**TASK MATERIAL**
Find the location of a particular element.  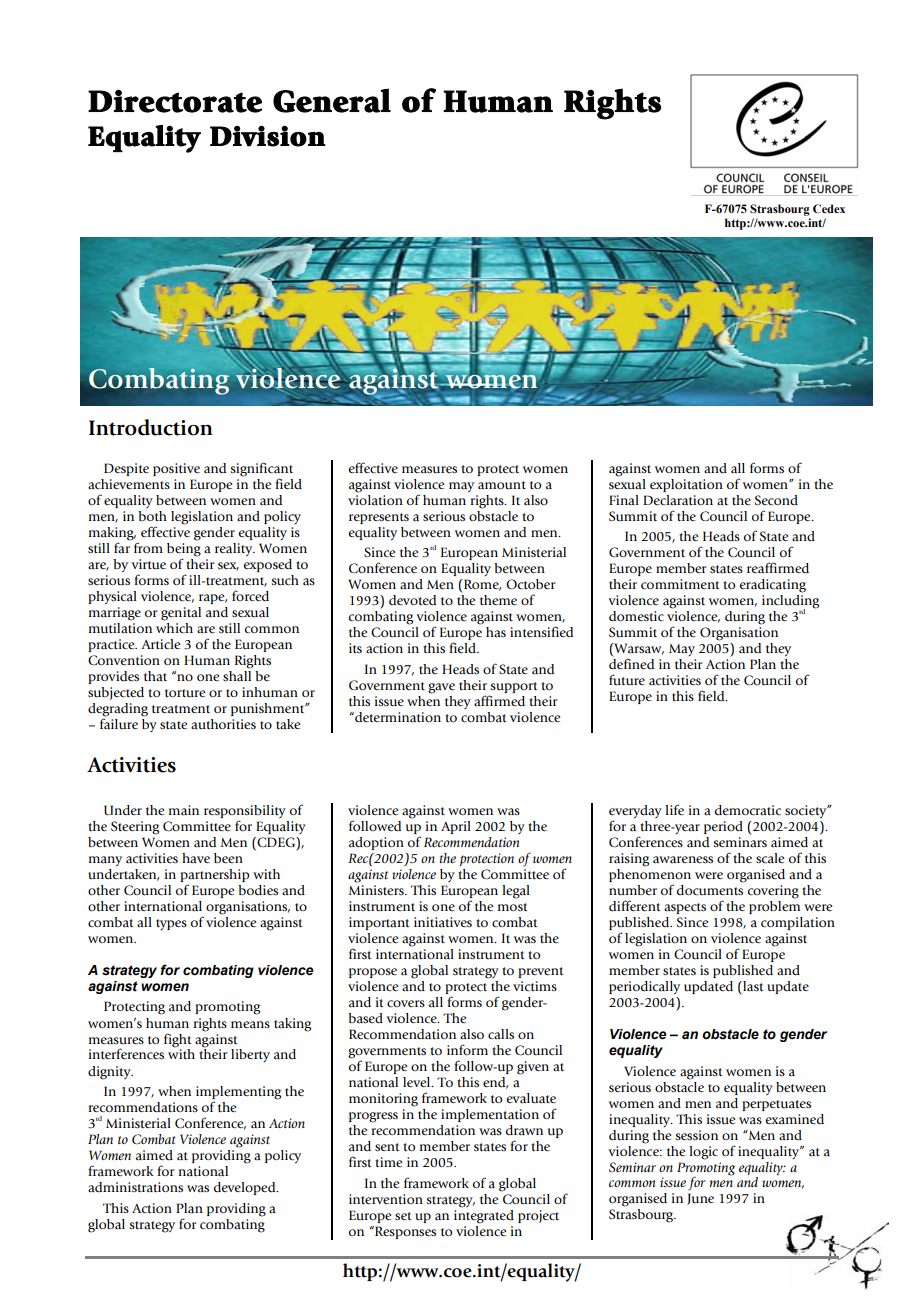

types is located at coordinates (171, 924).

* * *

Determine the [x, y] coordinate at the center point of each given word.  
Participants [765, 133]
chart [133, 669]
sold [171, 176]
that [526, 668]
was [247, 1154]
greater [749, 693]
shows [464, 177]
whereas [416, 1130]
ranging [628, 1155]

**EXERCISE GOAL**
State how many lines of the records above contain the word "given", counting only matches with the same case. Give the number alone.

**RESPONSE TO THIS TASK**
1